---------- Selected passage

Until Hurricane Irene hit last year and Hurricane Sandy arrived last week, most New Yorkers probably never thought about how well their city was fortified to deal with a monster storm. Now, many wonder if better safeguards–higher sea walls, more storm barriers–could have prevented some of the devastation that took out the subway system for days, left cars swimming in the streets, knocked out power for entire neighborhoods, and even killed a small number of unlucky citizens. The simple answer: Yes, the city could have been much more prepared.
It often takes a big storm to get people thinking about how to protect their city from encroaching waters. For the Dutch, that storm happened in 1953, killing almost 2,000 people and flooding much of the country’s farmland. Holland had started planning for a major storm in 1939 after studies revealed there was a danger, but the killer weather event arrived before those plans came to fruition. That storm spurred the creation of the country’s Deltawerken plan–a series of storm barriers and dams that are sometimes called the “eighth wonder of the world.” The Dutch are prepared for the one-in-a-thousand-years storm; New York wasn’t even prepared for a one-in-a-hundred-years storm.
New York has known for a long time that it’s vulnerable to flooding; one of its sea walls was lauded in a 1901 New York Times article, which, as CNN points out, predicted that “It will be many generations, perhaps centuries, before the wall … will have to be rebuilt or will even require any extensive repair.” But the sea walls that surround the city today rise just four to five feet above today’s average sea level. That’s a concern as the climate changes and sea levels rise, certainly, but the walls aren’t even adequate now: When Hurricane Sandy hit, water topped seawalls, quickly flooding parts of the city.

--------------------

• _Stated goal 1_
Revise the records, starting at the line containing "Screen dimensions: 567x424" and ending at the line containing "tap(488, 814)". Change "Page Layout" to "Print Layout" and leave everything else unchanged.
The records have no connection to the passage on New York's storm defenses.

---------- Excerpted records

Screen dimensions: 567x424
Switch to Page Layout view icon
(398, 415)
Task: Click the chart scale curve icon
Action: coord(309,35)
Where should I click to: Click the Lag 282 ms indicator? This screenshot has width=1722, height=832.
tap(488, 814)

--------------------
---------- Excerpted records

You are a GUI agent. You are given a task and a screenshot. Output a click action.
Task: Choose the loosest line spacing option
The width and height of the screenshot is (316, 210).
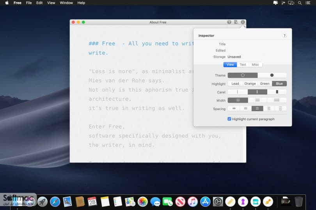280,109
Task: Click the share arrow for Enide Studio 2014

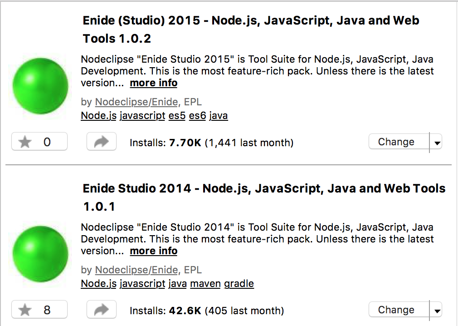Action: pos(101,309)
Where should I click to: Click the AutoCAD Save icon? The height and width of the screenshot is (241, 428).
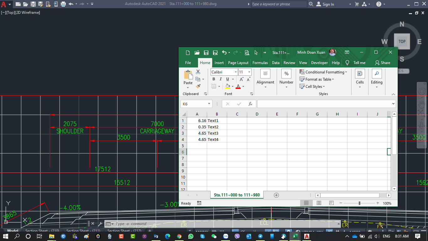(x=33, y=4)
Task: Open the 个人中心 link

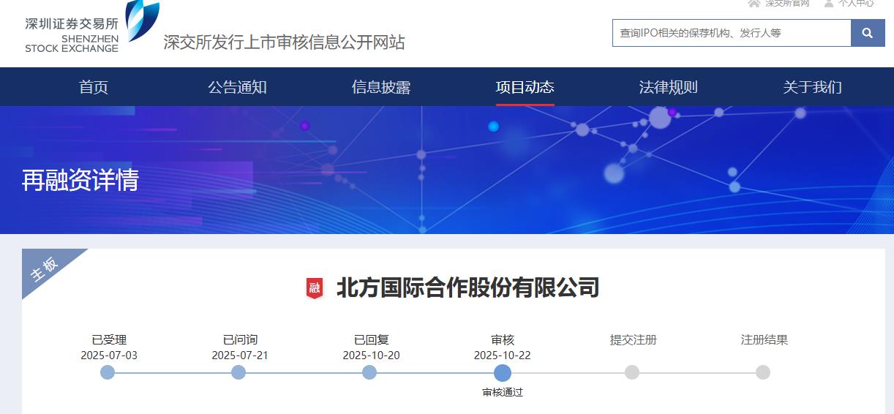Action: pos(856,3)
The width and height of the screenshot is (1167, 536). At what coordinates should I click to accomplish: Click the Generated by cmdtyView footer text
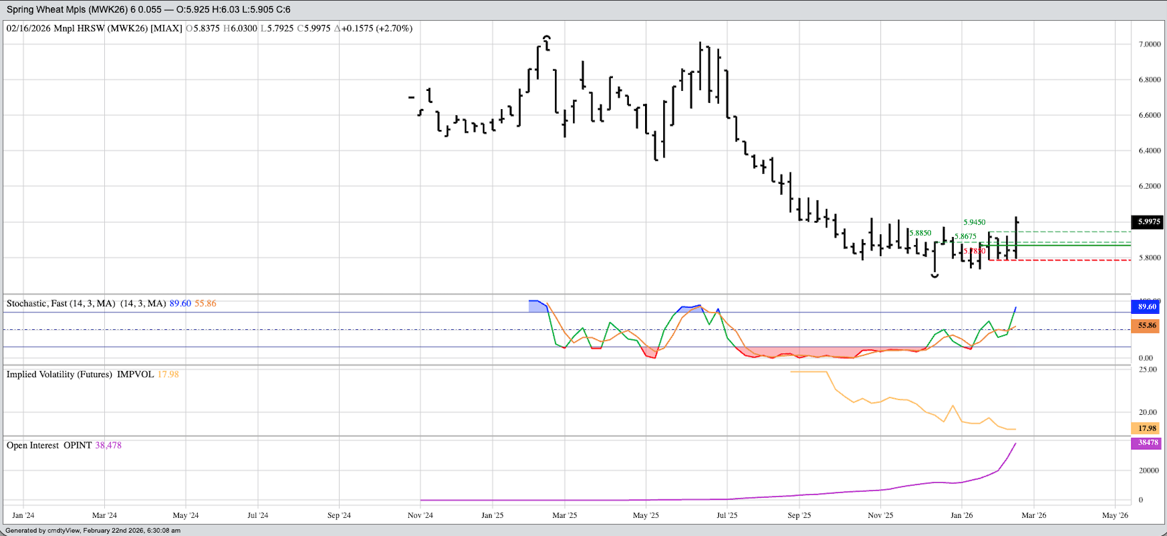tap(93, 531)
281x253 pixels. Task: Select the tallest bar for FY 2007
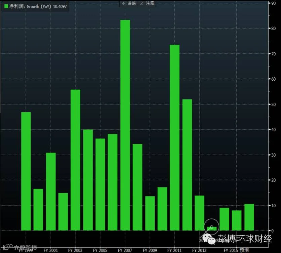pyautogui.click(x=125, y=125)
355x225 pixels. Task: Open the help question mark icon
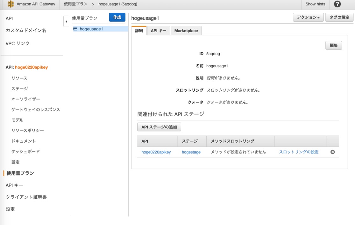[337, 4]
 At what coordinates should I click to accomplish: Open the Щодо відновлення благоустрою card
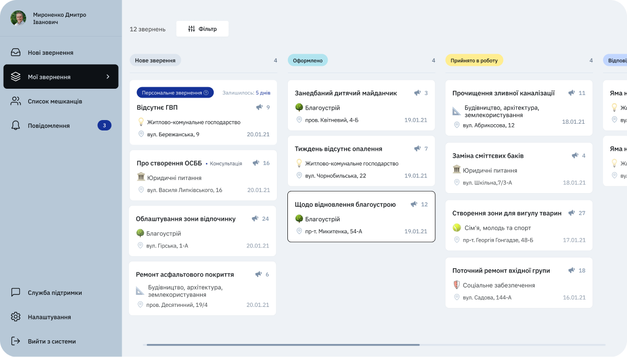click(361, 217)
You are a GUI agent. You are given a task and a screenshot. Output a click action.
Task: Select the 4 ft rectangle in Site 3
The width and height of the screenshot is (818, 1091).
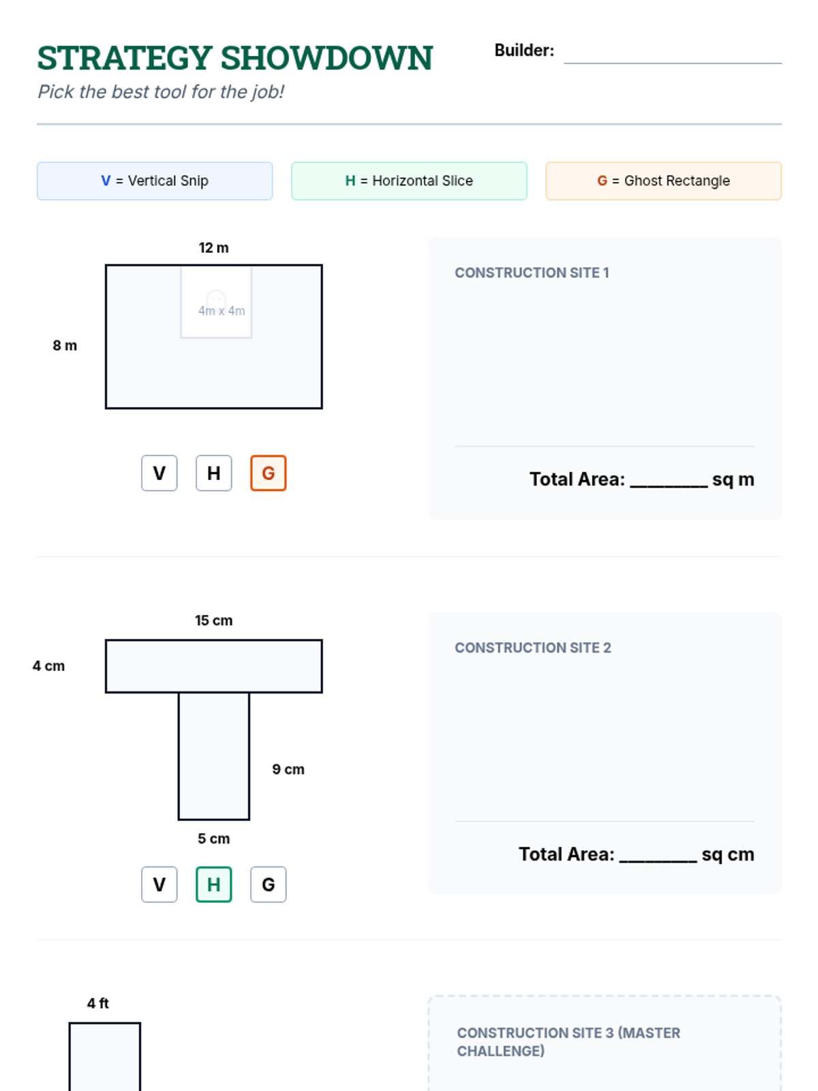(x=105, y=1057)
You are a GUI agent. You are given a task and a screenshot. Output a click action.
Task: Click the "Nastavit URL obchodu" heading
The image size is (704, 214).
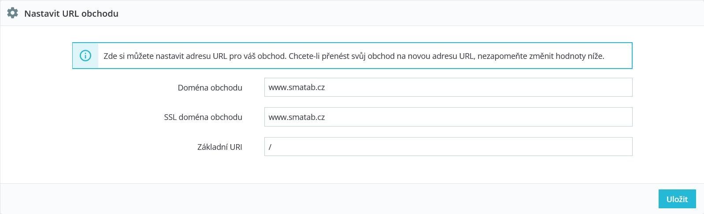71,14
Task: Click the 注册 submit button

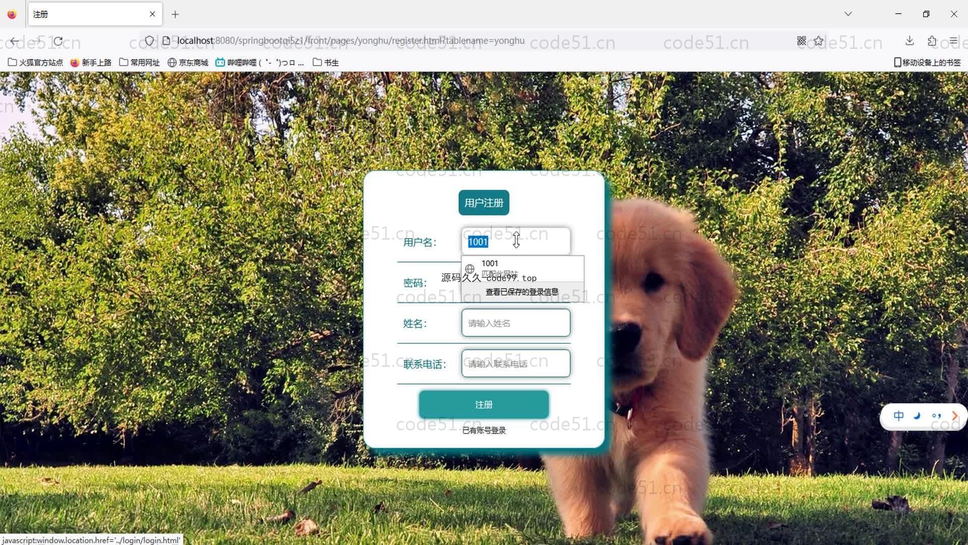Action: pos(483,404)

--------------------
---------- Excerpted records

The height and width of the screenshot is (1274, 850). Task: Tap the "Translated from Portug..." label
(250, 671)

--------------------

• _Stated goal 2_
According to the passage on New York's flood protection, how far above today's average sea level do the city's sea walls rise?

• _Full solution 1_
Screen dimensions: 567x424
Switch to Print Layout view icon
(398, 415)
Task: Click the chart scale curve icon
Action: coord(309,35)
Where should I click to: Click the Lag 282 ms indicator? This screenshot has width=1722, height=832.
tap(488, 814)

• _Full solution 2_
Four to five feet.